C code of lock-free queue

Question

How could I implement this lock-free queue pseudocode in C?

ENQUEUE(x)
    q ← new record
    q^.value ← x
    q^.next ← NULL
    repeat
        p ← tail
        succ ← COMPARE&SWAP(p^.next, NULL, q)
        if succ ≠ TRUE
            COMPARE&SWAP(tail, p, p^.next)
    until succ = TRUE
    COMPARE&SWAP(tail,p,q)
end

DEQUEUE()
    repeat
        p ← head
        if p^.next = NULL
            error queue empty
    until COMPARE&SWAP(head, p, p^.next)
    return p^.next^.value
end

How would be using the Built-in functions for atomic memory access

__sync_bool_compare_and_swap (type *ptr, type oldval type newval, ...)

I currently have

typedef struct queueelem {
    queuedata_t data;
    struct queueelem *next;
} queueelem_t;

typedef struct queue {
    int capacity;
    int size;
    queueelem_t *head;
    queueelem_t *tail;
} queue_t;

queue_t *
queue_init(int capacity)
{
    queue_t *q = (queue_t *) malloc(sizeof(queue_t));
    q->head = q->tail = NULL;
    q->size = 0;
    q->capacity = capacity;
    return q;
}

The only "convenience" of using global variables is that it lets you be lazy and avoid some typing. Since you're doing concurrency programming, you should be ashamed that you even asked that question. :-) — R.. GitHub STOP HELPING ICE, May 23 '11 at 02:37
It would help if you first implement a complete non-threadsafe variant first and try to make it thread safe later. As for global, read the comment above. — deepsnore, May 23 '11 at 02:41
How is this different (e.g. not a duplicate) of the last question you asked? — abelenky, May 23 '11 at 05:02
Note that names ending in `_t` are reserved in some standards (POSIX, not sure about the actual standard) and shouldn't be used in your code. You should use a different naming convention. — Chris Lutz, May 23 '11 at 06:07
possible duplicate of [Lock-free queue](http://stackoverflow.com/questions/6089029/lock-free-queue) — Jens Gustedt, May 23 '11 at 06:24
some rules to live by. 1) Always add/delete from the HEAD of the list. Faster! Simpler! A single CAS will add/remove items from list, and you eliminate a ton of race conditions. If you have to do more than one CAS, you will have to deal with race condtions. Changing the next ptr on the tail item and then changing the head or the tail at the same time is not possible with a single CAS. changing the head pointer of the list is! 2) only worry about ABA if you are removing an item and putting it back.

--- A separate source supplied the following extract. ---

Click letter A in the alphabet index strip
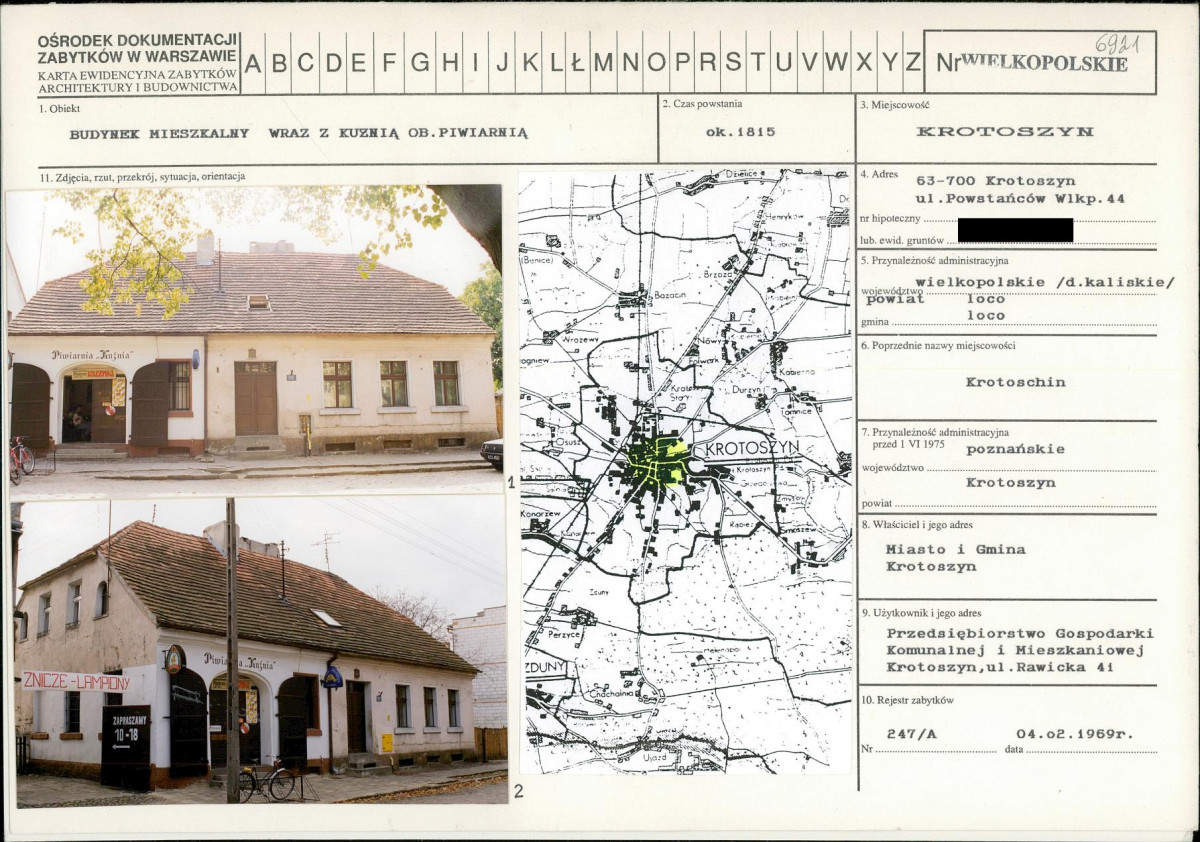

If you add new ptrs to the list only, you wont have ABA. — johnnycrash, Jun 15 '11 at 20:11

score 15 · Accepted Answer · edited Apr 05 '21 at 22:21

15

https://www.liblfds.org/

Public domain, no license, portable implementation of lock-free algorithms in C.

Builds out of the box for Windows and Linux.

Uses GCC on Linux, so uses the intrinsics (well, apart from 128 bit CAS, there's no intrinsic - uses inline assembly for that).

Contains the M&S queue. Have a look at the source code and see how it's done.

edited Apr 05 '21 at 22:21

Levi Morrison

19,116
7
65
85

answered May 26 '11 at 15:01

Looks like the site is down – Schneems Jun 13 '17 at 18:37

score 4 · Answer 2 · edited May 23 '17 at 10:29

If your goal is production code, simply don't do that; use locks.

In your previous question, you have got enough information explaining why. Correct lock-free implementations of even simple data structures such as queue and stack in the absence of garbage collector are tricky and sophisticated due to the (in)famous ABA problem. Unfortunately some research papers do not take ABA into account for whatever reasons; your pseudo-code seems taken from one of such papers. If you translate it to C and use heap allocated memory for nodes, it will cause undeterministic bugs if used in real code.

If you are doing this stuff to gain experience, then don't expect SO fellows to solve it for you. You have to read all the cited materials and much more, make sure you really understand all nuances of lock-free algorithms such as ABA, study various techniques intended to address the issue, study existing lock-free implementations, etc.

Finally, little guidance for translating the given pseudo-code into C:

q^.value ← x means q_elem->data = x;
repeat ... until COMPARE&SWAP(head, p, p^.next) is equivalent to do {...} while (!__sync_bool_compare_and_swap(q_obj->head, q_elem, q_elem->next);

where q_obj is an instance of type queue_t (i.e. a queue) and q_elem is an instance of type queueelem_t (i.e. a queue node).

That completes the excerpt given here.